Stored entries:
■ ■ ■ ■ ■ ■ ■
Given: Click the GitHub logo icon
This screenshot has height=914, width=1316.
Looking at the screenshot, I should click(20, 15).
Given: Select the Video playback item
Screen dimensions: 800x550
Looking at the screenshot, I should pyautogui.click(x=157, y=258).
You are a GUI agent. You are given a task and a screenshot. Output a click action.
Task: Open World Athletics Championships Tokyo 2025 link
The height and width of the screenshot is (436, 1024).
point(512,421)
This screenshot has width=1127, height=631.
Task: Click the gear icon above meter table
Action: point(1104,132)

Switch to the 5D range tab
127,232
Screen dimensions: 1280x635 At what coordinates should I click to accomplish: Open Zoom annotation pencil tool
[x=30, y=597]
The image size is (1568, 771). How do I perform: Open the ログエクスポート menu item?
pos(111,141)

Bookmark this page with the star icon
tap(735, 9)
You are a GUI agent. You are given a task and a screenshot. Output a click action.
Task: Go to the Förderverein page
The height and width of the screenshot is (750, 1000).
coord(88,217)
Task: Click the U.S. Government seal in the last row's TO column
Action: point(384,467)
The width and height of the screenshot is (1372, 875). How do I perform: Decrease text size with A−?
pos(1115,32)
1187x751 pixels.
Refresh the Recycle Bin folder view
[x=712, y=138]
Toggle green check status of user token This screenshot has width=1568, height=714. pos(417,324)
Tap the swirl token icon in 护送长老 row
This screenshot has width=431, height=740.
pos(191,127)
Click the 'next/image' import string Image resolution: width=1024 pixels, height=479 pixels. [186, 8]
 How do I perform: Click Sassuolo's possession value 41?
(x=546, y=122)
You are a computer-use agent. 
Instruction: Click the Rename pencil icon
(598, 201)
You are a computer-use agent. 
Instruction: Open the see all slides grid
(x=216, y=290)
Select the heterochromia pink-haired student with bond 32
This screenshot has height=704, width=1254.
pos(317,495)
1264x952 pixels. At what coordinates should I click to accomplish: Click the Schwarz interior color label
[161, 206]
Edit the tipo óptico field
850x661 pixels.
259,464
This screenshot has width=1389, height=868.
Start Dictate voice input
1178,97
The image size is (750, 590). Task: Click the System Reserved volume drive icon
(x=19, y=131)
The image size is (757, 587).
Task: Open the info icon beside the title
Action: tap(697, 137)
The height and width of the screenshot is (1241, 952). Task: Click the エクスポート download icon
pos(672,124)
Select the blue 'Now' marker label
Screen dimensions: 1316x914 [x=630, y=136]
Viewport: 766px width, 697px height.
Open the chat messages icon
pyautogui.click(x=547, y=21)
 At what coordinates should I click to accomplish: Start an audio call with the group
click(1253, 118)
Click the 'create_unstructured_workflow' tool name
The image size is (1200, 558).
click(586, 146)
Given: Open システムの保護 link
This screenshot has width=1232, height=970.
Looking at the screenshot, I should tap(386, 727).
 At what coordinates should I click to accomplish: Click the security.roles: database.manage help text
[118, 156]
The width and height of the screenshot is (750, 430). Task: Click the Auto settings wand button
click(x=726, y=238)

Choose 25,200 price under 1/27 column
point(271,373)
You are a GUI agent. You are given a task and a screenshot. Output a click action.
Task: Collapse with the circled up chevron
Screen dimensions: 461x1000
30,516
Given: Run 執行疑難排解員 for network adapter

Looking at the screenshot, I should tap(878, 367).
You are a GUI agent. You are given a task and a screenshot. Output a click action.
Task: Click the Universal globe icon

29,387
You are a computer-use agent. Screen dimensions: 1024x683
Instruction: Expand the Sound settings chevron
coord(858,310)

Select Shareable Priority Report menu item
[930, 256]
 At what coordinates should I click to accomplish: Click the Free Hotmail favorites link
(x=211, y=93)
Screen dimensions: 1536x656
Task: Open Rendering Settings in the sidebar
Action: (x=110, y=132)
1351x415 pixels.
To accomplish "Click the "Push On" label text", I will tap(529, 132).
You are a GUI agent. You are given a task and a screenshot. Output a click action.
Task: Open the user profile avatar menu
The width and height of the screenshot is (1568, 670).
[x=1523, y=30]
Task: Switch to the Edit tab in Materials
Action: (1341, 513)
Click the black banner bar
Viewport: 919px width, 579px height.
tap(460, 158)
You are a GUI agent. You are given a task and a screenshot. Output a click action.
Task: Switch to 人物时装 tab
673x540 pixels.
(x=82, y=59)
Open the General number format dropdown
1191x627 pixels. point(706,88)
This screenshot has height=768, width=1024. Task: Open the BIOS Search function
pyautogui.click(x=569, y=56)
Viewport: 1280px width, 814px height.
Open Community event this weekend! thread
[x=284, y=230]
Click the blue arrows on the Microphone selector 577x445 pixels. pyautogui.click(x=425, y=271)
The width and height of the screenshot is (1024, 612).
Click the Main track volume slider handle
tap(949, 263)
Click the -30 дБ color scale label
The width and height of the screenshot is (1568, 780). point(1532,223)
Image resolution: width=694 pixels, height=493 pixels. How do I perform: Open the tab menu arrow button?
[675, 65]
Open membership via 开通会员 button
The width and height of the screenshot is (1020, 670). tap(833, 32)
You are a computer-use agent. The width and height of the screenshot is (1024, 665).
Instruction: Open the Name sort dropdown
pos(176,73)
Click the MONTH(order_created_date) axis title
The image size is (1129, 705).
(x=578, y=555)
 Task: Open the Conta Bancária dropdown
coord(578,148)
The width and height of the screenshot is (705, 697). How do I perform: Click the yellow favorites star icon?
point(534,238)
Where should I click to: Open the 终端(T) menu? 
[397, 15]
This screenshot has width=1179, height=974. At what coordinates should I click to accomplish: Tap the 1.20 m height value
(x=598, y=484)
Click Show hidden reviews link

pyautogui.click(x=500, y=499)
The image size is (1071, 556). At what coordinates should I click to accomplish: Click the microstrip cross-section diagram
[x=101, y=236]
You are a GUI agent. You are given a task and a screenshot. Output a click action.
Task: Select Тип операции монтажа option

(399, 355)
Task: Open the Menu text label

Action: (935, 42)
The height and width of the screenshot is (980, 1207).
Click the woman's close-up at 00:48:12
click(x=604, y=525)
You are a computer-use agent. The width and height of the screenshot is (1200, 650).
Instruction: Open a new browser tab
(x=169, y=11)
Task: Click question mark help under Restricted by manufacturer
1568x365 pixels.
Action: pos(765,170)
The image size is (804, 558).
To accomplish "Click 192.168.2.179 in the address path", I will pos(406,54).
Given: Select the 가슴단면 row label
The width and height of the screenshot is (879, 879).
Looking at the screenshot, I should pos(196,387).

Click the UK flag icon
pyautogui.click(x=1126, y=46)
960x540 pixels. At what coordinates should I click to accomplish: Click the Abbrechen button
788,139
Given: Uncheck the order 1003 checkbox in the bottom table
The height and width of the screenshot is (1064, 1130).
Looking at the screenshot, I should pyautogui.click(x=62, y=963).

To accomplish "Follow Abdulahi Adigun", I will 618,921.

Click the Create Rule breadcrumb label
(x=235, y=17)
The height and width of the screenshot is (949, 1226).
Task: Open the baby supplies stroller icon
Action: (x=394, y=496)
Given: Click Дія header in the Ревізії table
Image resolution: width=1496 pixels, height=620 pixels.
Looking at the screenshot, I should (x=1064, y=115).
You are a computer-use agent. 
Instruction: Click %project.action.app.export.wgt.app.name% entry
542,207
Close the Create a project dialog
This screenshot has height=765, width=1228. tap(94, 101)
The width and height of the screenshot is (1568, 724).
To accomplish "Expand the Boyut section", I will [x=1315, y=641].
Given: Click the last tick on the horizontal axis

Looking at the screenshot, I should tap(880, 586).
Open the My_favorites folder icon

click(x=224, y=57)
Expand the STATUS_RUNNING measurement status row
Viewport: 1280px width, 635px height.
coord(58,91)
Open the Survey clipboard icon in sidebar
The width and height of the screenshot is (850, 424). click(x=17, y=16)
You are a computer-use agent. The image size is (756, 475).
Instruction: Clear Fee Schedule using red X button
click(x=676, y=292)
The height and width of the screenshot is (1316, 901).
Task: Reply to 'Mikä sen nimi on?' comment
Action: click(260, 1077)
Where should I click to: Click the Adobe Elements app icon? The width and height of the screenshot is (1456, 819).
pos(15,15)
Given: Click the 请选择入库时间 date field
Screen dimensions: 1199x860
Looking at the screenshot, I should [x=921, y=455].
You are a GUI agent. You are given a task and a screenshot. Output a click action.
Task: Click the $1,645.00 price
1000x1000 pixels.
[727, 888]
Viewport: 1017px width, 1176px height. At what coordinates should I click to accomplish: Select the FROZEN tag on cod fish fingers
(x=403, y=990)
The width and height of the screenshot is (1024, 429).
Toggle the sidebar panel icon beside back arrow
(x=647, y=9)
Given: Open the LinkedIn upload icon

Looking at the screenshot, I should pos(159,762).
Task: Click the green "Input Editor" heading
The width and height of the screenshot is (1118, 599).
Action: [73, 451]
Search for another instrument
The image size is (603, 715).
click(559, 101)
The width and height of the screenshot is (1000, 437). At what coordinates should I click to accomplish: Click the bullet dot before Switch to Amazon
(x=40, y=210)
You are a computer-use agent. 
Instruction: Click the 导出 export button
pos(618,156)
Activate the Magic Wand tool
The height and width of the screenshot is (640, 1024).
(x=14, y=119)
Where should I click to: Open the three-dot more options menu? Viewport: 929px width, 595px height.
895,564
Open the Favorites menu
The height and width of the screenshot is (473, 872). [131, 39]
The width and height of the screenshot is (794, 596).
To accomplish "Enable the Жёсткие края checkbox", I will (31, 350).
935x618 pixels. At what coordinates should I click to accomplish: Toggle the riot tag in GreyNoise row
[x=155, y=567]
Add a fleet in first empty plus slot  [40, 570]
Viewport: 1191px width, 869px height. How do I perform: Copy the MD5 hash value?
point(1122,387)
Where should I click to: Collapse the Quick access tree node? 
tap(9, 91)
■ ■ ■ ■ ■ ■ ■
# Problem to work on:
Show all of the lines above in which "checkbox" is present.

# Response below:
Given: Uncheck the order 1003 checkbox in the bottom table
To accomplish "Enable the Жёсткие края checkbox", I will (31, 350).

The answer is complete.